European Self-Initiative Is Now Called For

America’s declining strength as a peacekeeping power has not yet been counterbalanced by constructive action from other nations.

The world was happy when the bipolar era of the East-West conflict ended so mildly. But the multipolar system that has dawned instead does not seem to be safer or more stable. So the annual meeting of experts at the Munich Security Conference ended with a sobering insight: Global disorder prevails.

There is no concert of powers. The big powers handle one another with massive mistrust. Russia is under strong suspicion of having meddled in U.S. elections. China arouses America’s suspicion that it is still holding its protective hand over North Korea. The arms race is whirling. Fear of a nuclear conflict is going around.

At the same time, global power is eroding. The big boys can no longer dictate global events. Regional powers are arising. China is possibly losing its influence over North Korea. Russia is unable to curb the Iranians in Syria. The U.S. is in conflict with its NATO partner Turkey in Syria. America’s ally, Saudi Arabia, is likewise acting on its own. During the conference, Israel’s Prime Minister Benjamin Netanyahu openly threatened Tehran with war if the Iranians establish a permanent military presence at the Syrian-Israeli border.

The U.S. withdrawal from world politics leaves behind a power vacuum that other nations want to fill. The Americans cannot compel a solution to the conflicts in the Middle East or Afghanistan. Moscow plays a key role in Syria. Hindi Kush cannot function without China, the protector of the Pakistanis. Above all, China can expand because in contrast with the quarreling West, it has a geostrategic strategy. According to the analysis of German Minister of Foreign Affairs Sigmar Gabriel, China is involved in globalizing its system, which is not based upon freedom, democracy and individual human rights.

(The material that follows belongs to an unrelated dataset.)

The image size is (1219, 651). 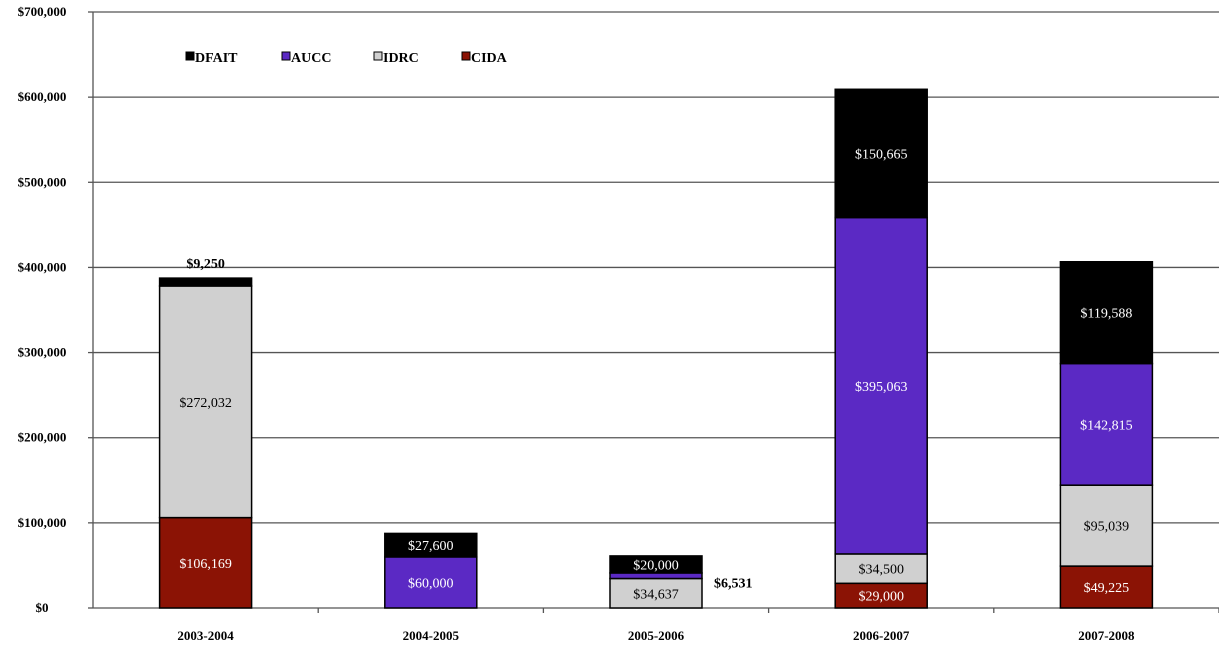 What do you see at coordinates (401, 58) in the screenshot?
I see `legend-label: IDRC` at bounding box center [401, 58].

It’s dawning on the Europeans that when it comes to foreign and security policy, they need to act more independently and in a more unified manner. But now, of all moments, an especially strong player, Great Britain, wants to leave the EU. It remains foggy how cooperation will function after Brexit. The EU nations must begin to plan arms projects together instead of dissipating their energies in a variety of different weapons systems. It is in no way clear how the EU’s defense components will avoid competition with NATO. Is President Jean-Claude Juncker’s EU capable of playing a role on the stage of world politics? For the time being that is rhetoric and far from reality.